» **EXERCISE AIM**:
Every line from the beginning of the records below up to the one holding "Given: Select 'Vlastnosti'" should be quoted exactly; leave out the rest.

» **RECORDED DATA**:
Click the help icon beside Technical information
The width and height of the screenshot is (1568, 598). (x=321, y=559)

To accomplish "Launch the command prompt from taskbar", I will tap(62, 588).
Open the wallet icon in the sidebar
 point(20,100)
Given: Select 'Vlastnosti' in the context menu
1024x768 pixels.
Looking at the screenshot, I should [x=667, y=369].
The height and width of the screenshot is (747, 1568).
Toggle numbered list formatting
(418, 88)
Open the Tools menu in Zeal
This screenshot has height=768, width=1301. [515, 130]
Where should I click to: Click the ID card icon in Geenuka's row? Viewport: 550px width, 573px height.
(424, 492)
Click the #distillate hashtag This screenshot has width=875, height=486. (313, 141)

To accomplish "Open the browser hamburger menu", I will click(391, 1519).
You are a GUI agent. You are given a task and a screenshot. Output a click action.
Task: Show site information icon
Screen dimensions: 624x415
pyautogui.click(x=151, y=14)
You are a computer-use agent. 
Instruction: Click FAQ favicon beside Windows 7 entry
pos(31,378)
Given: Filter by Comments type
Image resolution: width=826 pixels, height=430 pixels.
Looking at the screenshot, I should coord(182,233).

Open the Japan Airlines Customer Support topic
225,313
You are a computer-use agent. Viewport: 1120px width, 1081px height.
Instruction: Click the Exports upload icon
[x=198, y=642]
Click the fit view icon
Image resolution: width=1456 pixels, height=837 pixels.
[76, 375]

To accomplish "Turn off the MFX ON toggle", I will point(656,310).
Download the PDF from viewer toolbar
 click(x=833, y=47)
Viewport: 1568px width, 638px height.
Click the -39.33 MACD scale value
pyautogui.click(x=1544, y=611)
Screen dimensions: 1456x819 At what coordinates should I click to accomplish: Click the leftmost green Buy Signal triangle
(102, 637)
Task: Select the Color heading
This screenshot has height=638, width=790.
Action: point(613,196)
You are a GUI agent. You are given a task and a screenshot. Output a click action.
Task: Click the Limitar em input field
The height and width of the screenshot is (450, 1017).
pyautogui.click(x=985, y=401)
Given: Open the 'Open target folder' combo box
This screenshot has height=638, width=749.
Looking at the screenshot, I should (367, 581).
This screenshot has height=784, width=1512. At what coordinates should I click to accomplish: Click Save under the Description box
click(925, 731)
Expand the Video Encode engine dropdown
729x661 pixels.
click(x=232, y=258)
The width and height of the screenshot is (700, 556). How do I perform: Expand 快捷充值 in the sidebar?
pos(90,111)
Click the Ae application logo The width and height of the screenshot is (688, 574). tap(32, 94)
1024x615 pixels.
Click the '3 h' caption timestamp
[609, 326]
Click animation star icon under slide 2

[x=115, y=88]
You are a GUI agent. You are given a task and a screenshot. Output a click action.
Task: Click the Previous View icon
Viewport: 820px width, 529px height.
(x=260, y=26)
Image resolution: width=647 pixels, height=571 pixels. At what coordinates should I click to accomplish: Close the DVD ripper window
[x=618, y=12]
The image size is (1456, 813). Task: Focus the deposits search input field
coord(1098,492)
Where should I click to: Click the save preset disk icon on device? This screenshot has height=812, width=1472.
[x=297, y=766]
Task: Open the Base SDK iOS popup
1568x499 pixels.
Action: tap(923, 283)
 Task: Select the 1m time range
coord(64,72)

» **YOUR RESPONSE**:
Click the help icon beside Technical information
The width and height of the screenshot is (1568, 598). (x=321, y=559)

To accomplish "Launch the command prompt from taskbar", I will tap(62, 588).
Open the wallet icon in the sidebar
 point(20,100)
Given: Select 'Vlastnosti' in the context menu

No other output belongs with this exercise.